Mexican electrical engineer and inventor

Guillermo González Camarena (17 February 1917 – 18 April 1965) was a Mexican electrical engineer who invented an early field-sequential color television.

González Camarena was born in Guadalajara, Mexico. His parents were from the town of Arandas, Jalisco. He was the youngest of seven siblings. One of his brothers, Jorge González Camarena, was a famous Mexican muralist.

González Camarena graduated as an electrical engineer from the National Polytechnic Institute in Mexico City.

==Death==
He died in a car crash in Puebla on April 18, 1965 at the age of 48, returning from inspecting a television transmitter (that of XHGC relayer XHAJ-TV) in Las Lajas, Veracruz.

==Legacy==
A field-sequential color television system similar to his multicolor system and CBS' early color TV was used in NASA's Voyager mission in 1979, to take pictures and videos of Jupiter.

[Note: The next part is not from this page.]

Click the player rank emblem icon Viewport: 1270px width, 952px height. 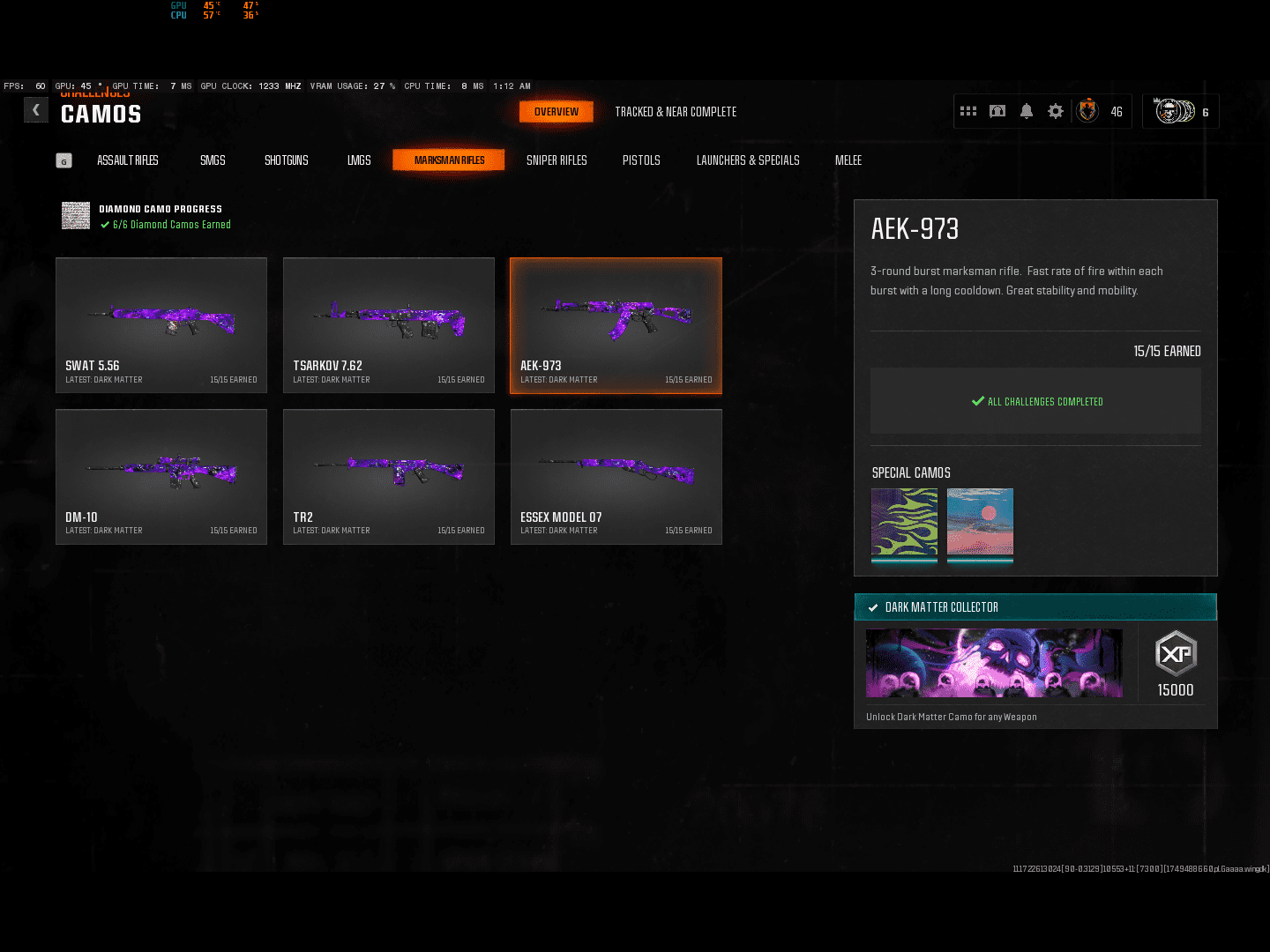tap(1087, 111)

There was a Mexican science research and technology group created La Fundación Guillermo González Camarena or The Guillermo González Camarena Foundation in 1995 that was beneficial to creative and talented inventors in Mexico.

At the same time, the IPN began construction on the Centro de Propiedad Intelectual "Guillermo González Camarena" (Guillermo González Camarena Intellectual Property Center).